begin INPUT DATA

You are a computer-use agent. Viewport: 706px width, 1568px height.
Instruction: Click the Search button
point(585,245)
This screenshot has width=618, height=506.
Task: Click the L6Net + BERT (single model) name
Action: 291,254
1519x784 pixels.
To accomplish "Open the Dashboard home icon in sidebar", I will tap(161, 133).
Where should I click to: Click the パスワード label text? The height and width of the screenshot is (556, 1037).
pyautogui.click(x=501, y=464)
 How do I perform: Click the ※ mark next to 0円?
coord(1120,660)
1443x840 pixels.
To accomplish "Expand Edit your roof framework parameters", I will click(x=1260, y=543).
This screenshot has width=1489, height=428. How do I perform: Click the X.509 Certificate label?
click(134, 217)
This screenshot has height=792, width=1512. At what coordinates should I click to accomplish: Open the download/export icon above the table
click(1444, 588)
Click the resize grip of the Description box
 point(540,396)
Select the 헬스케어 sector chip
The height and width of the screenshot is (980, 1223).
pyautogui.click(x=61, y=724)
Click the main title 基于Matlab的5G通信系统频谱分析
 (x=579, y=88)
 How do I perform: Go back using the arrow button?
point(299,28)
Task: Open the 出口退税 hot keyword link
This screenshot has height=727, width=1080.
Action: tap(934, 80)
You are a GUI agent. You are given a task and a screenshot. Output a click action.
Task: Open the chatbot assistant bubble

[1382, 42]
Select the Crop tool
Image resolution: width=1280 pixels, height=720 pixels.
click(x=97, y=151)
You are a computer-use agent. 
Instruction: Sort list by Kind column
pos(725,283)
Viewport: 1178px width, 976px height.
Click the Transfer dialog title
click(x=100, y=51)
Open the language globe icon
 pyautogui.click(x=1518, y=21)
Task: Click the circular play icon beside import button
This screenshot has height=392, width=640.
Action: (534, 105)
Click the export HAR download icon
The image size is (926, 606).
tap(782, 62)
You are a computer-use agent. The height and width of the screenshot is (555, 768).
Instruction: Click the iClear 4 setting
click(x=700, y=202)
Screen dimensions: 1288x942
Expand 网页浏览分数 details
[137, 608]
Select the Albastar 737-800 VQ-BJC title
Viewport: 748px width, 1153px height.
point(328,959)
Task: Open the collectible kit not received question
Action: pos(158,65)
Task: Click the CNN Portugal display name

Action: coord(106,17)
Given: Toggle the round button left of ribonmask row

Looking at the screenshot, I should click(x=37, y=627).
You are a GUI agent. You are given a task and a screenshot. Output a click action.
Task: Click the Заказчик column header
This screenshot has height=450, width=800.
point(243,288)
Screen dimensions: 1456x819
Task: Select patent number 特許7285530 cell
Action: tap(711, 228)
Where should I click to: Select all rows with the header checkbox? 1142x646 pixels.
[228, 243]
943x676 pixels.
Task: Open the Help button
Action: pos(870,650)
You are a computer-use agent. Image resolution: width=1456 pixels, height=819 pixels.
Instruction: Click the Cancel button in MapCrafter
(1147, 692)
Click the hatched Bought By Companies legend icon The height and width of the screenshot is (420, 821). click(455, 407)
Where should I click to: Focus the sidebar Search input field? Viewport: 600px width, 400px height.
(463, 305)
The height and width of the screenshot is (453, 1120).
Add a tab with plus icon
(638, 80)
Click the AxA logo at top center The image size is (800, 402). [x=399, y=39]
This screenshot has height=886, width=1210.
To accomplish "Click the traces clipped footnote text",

end INPUT DATA

▶ **WHAT IS BEING ASKED**
Extract the lines from the one containing "Where should I click to: Click" through the one containing "will click(x=1260, y=543).", both included, and repeat them exactly.

▶ **RESPONSE TO THE EXERCISE**
Where should I click to: Click the パスワード label text? The height and width of the screenshot is (556, 1037).
pyautogui.click(x=501, y=464)
 How do I perform: Click the ※ mark next to 0円?
coord(1120,660)
1443x840 pixels.
To accomplish "Expand Edit your roof framework parameters", I will click(x=1260, y=543).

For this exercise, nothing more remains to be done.